▸ **WORK REQUIRED**
The stretch wanted below opens at the line containing "Where should I click to: Click the LTGem" and closes at the line containing "Task: Click the white". Please return it exactly, with no other lines.

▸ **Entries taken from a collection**

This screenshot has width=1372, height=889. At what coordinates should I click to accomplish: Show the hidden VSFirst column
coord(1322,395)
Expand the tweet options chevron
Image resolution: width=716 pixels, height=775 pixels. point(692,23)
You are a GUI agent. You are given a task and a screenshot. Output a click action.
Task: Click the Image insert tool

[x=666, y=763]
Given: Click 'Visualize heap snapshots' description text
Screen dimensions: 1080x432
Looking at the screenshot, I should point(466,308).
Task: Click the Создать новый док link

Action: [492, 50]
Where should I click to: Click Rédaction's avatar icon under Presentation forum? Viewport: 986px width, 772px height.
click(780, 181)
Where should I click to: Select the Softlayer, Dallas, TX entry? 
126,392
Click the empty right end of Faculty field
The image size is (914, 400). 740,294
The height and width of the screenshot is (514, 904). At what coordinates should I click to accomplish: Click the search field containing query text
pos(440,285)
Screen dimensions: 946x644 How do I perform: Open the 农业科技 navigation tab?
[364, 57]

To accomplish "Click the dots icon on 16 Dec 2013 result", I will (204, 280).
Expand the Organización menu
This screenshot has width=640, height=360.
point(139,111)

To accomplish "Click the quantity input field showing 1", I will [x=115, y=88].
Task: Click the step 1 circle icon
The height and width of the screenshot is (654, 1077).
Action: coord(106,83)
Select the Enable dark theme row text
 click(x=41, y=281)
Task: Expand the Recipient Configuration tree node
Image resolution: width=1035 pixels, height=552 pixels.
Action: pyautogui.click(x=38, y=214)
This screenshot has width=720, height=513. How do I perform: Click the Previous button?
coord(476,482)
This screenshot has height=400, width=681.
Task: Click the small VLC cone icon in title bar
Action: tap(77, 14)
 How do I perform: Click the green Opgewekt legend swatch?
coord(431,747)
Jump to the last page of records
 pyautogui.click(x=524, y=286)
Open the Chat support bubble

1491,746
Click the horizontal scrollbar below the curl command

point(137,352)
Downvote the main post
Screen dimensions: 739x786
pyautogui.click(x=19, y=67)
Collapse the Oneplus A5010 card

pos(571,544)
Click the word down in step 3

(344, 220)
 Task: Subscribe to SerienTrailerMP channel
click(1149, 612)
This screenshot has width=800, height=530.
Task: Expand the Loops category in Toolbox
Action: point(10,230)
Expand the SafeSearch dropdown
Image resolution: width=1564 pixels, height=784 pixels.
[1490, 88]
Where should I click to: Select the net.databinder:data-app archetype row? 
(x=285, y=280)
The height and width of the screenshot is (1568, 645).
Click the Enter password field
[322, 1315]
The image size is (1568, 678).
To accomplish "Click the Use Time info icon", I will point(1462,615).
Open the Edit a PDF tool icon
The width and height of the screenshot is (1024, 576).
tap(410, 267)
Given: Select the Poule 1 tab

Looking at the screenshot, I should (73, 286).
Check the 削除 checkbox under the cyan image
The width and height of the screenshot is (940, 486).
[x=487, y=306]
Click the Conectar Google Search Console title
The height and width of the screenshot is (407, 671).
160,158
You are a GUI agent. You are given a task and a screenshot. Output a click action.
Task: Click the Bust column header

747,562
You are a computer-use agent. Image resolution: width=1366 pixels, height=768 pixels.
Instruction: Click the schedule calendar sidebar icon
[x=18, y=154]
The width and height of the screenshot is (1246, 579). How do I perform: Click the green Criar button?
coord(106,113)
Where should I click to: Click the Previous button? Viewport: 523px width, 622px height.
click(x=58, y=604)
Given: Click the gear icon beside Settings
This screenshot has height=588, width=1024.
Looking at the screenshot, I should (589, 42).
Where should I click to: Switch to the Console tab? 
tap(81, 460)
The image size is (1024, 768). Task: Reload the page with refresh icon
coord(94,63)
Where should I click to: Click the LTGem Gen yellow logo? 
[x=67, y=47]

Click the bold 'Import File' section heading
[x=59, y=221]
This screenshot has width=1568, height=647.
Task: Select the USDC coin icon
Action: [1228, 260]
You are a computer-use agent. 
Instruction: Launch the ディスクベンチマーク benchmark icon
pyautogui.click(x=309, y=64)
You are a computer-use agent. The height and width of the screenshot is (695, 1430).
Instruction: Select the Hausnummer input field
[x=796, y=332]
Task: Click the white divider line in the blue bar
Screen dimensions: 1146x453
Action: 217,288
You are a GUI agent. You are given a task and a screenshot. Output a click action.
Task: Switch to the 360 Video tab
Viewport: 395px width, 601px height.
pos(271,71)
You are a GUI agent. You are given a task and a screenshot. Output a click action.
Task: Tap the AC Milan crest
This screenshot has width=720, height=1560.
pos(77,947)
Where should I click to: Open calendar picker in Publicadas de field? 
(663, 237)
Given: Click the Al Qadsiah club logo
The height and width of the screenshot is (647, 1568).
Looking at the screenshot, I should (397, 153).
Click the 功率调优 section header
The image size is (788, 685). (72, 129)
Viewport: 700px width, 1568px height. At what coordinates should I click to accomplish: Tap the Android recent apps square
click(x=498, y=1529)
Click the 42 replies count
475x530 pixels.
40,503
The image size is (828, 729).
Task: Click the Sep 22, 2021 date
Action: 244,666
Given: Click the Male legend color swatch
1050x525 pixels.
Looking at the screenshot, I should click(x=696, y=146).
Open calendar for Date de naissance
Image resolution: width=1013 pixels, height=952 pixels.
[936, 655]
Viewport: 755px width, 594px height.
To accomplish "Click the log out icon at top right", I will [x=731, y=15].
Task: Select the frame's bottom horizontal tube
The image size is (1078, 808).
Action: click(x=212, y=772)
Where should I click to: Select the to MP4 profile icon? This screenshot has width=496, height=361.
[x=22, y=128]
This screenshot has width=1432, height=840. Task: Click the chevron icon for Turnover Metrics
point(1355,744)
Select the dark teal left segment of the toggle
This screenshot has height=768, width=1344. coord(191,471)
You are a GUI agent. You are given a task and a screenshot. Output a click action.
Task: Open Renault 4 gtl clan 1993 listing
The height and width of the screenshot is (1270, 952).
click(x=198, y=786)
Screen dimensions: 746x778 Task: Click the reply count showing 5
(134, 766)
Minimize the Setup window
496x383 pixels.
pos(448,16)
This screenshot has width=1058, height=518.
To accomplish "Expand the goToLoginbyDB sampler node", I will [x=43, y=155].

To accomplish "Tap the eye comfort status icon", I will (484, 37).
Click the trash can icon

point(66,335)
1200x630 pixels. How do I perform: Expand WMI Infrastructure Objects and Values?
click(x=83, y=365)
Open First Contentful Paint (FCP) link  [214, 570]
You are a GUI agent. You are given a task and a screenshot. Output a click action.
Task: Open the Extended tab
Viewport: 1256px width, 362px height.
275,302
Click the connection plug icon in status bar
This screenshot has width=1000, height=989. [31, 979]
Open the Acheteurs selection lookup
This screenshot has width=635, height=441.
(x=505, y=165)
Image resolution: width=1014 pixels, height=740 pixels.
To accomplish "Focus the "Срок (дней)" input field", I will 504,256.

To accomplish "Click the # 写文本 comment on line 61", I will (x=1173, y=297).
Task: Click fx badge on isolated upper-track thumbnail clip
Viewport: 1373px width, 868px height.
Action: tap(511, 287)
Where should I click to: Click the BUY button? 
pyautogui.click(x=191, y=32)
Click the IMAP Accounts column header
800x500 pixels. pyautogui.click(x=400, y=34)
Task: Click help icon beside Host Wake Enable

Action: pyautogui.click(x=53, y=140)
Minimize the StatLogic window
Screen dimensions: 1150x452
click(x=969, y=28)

▸ **TASK RESPONSE**
Where should I click to: Click the LTGem Gen yellow logo? 
[x=67, y=47]

Click the bold 'Import File' section heading
[x=59, y=221]
This screenshot has width=1568, height=647.
Task: Select the USDC coin icon
Action: [1228, 260]
You are a computer-use agent. 
Instruction: Launch the ディスクベンチマーク benchmark icon
pyautogui.click(x=309, y=64)
You are a computer-use agent. The height and width of the screenshot is (695, 1430).
Instruction: Select the Hausnummer input field
[x=796, y=332]
Task: Click the white divider line in the blue bar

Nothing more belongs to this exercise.